#### [Work to be completed]
Only what runs from the line with "You are a computer-use agent. The height" to the final line of the records below should be given again, word for word.

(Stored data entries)
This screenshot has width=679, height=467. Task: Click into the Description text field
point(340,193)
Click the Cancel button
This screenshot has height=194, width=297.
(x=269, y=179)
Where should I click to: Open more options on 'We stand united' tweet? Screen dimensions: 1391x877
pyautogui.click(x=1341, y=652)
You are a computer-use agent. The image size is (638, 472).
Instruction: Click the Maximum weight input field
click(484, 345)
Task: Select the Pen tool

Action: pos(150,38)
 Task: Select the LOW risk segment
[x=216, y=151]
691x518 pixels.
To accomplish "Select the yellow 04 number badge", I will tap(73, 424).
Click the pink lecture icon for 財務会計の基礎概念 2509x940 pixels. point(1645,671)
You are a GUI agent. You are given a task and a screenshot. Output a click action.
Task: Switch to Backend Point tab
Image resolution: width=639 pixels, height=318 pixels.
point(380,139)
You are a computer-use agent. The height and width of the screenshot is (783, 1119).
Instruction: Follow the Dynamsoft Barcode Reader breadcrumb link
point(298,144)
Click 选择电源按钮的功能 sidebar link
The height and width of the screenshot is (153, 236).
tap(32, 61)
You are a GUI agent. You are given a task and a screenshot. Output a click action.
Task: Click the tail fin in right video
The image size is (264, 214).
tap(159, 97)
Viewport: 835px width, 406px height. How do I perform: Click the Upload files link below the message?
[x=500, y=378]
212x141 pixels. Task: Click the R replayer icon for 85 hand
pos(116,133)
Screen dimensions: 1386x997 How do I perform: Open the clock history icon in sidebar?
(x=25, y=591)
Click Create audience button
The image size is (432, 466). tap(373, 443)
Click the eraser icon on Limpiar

#### [Task solution]
You are a computer-use agent. The height and width of the screenshot is (783, 1119).
Instruction: Follow the Dynamsoft Barcode Reader breadcrumb link
point(298,144)
Click 选择电源按钮的功能 sidebar link
The height and width of the screenshot is (153, 236).
tap(32, 61)
You are a GUI agent. You are given a task and a screenshot. Output a click action.
Task: Click the tail fin in right video
The image size is (264, 214).
tap(159, 97)
Viewport: 835px width, 406px height. How do I perform: Click the Upload files link below the message?
[x=500, y=378]
212x141 pixels. Task: Click the R replayer icon for 85 hand
pos(116,133)
Screen dimensions: 1386x997 How do I perform: Open the clock history icon in sidebar?
(x=25, y=591)
Click Create audience button
The image size is (432, 466). tap(373, 443)
Click the eraser icon on Limpiar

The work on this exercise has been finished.